• O QUE FAZER
Reproduza na íntegra, sem alterar nada, o texto sobre as duas realidades de Boa Vista.

Duas cidades em uma



Existem duas realidades bem definidas em Boa Vista. Uma delas é aquela da cidade que vai da Avenida Venezuela até os bairros mais nobres, nas zonas Leste e Norte. A outra é a que vai da Avenida Venezuela até os mais longínquos bairros da zona Oeste. Duas direções opostas.

Quanto mais for se distanciando rumo aos bairros afastados do Centro, é possível sentir a enorme diferença entre essas duas cidades; a cidade bem arborizada, com ruas pavimentadas, iluminadas e enfeitadas de flores, vai dando lugar a bairros onde a pobreza é mais visível e a estética vai se resumindo às vias principais, por onde transita o grande fluxo de gente e veículos.

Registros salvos

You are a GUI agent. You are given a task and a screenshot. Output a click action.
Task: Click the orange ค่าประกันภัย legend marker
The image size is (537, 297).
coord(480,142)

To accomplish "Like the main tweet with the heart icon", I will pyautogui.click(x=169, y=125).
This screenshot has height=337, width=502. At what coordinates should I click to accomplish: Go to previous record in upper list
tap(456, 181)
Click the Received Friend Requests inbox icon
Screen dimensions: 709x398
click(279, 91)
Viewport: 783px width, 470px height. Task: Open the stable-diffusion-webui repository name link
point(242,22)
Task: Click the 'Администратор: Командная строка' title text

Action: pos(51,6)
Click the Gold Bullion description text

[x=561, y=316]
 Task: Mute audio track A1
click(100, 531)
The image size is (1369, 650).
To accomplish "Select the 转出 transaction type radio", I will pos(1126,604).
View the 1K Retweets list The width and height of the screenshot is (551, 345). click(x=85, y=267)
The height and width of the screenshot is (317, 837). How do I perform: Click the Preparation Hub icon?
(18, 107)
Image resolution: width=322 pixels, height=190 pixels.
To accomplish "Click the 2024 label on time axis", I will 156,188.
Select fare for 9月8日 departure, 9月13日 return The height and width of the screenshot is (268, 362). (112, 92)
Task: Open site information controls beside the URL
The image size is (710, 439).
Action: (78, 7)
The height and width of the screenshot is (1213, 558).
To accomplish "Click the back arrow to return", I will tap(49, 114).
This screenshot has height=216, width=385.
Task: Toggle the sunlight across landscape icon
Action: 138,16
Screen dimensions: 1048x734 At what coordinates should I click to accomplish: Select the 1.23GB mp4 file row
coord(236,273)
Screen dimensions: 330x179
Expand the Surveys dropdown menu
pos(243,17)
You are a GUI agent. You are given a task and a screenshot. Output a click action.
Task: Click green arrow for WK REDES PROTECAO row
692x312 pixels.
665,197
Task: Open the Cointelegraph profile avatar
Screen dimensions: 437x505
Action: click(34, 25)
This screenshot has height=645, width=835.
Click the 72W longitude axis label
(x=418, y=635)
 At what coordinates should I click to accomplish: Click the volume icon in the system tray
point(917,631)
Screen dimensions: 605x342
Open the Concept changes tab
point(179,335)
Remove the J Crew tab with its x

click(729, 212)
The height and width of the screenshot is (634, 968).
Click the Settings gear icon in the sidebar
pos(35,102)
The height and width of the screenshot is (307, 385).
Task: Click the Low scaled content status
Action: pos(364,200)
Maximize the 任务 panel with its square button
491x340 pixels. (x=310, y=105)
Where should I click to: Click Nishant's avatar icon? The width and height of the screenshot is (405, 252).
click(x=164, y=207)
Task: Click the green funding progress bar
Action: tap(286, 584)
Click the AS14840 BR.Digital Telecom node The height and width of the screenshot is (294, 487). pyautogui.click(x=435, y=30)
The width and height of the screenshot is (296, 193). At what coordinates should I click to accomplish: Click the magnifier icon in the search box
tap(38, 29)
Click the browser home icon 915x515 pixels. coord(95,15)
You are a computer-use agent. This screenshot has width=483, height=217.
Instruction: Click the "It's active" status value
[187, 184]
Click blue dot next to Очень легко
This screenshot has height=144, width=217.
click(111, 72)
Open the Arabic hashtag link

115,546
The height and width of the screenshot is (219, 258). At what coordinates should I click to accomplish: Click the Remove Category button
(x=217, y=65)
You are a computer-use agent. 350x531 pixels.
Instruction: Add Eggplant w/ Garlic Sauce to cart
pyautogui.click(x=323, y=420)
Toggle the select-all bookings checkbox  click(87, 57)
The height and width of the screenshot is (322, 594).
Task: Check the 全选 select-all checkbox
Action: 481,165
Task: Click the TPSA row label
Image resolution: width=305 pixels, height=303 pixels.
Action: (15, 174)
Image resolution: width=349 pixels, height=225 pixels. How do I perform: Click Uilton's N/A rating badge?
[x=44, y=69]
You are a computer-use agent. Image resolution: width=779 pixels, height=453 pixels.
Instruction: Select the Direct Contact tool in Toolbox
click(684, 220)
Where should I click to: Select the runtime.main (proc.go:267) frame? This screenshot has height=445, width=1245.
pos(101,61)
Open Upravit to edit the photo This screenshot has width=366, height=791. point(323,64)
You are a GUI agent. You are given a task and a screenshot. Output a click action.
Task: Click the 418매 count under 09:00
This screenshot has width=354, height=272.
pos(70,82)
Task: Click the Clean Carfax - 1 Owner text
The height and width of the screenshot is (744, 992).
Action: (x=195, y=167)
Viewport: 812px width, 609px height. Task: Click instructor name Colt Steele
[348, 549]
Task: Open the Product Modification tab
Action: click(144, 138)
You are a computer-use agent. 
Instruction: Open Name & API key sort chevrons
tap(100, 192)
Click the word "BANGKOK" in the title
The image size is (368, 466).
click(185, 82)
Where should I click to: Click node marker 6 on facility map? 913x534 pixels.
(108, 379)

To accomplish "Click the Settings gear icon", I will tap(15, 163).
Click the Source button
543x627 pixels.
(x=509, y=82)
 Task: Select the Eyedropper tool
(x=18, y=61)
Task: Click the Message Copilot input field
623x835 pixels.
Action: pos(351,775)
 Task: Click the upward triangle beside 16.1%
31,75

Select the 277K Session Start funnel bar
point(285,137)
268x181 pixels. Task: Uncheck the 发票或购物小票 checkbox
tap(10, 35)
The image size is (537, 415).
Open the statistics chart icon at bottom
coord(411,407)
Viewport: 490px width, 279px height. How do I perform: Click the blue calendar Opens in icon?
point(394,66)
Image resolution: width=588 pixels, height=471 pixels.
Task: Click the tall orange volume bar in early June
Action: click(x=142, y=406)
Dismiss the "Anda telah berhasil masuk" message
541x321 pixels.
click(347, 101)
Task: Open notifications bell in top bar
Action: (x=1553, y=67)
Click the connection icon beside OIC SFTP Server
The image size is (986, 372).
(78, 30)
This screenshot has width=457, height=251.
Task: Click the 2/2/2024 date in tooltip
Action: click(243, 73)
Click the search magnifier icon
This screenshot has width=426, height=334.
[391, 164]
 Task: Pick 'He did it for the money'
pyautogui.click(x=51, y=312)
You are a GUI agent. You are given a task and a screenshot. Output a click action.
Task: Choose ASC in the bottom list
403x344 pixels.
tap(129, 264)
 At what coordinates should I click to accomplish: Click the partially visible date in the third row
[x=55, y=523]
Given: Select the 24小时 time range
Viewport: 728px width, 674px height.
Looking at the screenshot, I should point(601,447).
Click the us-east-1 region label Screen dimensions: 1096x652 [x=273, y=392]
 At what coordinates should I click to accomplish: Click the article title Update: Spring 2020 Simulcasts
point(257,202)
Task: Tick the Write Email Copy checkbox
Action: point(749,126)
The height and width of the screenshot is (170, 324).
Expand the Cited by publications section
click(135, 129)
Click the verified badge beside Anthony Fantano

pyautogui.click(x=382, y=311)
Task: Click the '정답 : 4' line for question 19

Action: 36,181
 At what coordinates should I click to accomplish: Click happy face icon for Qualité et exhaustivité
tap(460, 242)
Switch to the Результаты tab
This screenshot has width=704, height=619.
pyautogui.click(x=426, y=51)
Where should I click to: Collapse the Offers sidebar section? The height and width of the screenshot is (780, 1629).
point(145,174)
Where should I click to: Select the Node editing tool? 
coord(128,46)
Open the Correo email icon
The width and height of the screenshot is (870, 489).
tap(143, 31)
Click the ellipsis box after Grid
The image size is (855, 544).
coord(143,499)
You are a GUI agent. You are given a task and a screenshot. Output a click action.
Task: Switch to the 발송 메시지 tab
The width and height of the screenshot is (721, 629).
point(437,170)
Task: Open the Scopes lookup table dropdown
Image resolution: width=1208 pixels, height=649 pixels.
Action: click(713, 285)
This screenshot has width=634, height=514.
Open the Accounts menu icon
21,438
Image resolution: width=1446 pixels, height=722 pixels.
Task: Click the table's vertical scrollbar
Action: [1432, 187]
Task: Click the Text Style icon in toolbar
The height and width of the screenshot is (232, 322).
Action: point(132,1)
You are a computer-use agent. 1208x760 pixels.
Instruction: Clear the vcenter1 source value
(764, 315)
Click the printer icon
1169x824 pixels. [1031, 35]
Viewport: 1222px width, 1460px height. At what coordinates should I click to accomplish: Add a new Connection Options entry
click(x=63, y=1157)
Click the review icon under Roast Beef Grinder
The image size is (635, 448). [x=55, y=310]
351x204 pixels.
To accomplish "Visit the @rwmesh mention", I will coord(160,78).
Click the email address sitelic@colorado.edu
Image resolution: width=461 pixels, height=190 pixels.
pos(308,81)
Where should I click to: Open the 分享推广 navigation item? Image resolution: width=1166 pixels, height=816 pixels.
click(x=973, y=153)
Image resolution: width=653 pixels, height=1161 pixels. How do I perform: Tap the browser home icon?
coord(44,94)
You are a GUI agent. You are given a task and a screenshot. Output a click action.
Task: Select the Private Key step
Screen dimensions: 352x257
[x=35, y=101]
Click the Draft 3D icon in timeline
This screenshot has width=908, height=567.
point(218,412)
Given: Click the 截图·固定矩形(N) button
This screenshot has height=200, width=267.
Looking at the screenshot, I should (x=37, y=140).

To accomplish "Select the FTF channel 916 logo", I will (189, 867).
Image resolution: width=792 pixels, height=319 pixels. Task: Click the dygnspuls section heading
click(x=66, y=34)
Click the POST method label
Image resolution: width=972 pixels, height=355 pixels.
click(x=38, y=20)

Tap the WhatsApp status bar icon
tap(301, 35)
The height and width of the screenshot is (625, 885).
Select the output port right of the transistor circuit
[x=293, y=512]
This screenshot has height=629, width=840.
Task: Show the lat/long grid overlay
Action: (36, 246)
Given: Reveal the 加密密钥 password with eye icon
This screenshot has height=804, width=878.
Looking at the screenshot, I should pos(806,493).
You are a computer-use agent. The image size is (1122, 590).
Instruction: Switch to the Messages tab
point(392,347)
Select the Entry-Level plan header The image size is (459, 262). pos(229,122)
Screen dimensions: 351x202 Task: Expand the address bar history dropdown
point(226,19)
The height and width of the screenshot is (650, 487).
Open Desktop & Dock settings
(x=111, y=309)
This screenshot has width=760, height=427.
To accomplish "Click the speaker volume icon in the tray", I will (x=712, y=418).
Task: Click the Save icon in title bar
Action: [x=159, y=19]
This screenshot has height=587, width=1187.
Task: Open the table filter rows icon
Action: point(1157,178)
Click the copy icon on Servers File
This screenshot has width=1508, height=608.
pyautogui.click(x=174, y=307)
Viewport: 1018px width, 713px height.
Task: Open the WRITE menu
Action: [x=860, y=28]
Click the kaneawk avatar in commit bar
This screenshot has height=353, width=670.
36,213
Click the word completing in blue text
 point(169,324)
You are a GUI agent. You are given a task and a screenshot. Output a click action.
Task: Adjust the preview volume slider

• RESPOSTA ESCRITA
Duas cidades em uma



Existem duas realidades bem definidas em Boa Vista. Uma delas é aquela da cidade que vai da Avenida Venezuela até os bairros mais nobres, nas zonas Leste e Norte. A outra é a que vai da Avenida Venezuela até os mais longínquos bairros da zona Oeste. Duas direções opostas.

Quanto mais for se distanciando rumo aos bairros afastados do Centro, é possível sentir a enorme diferença entre essas duas cidades; a cidade bem arborizada, com ruas pavimentadas, iluminadas e enfeitadas de flores, vai dando lugar a bairros onde a pobreza é mais visível e a estética vai se resumindo às vias principais, por onde transita o grande fluxo de gente e veículos.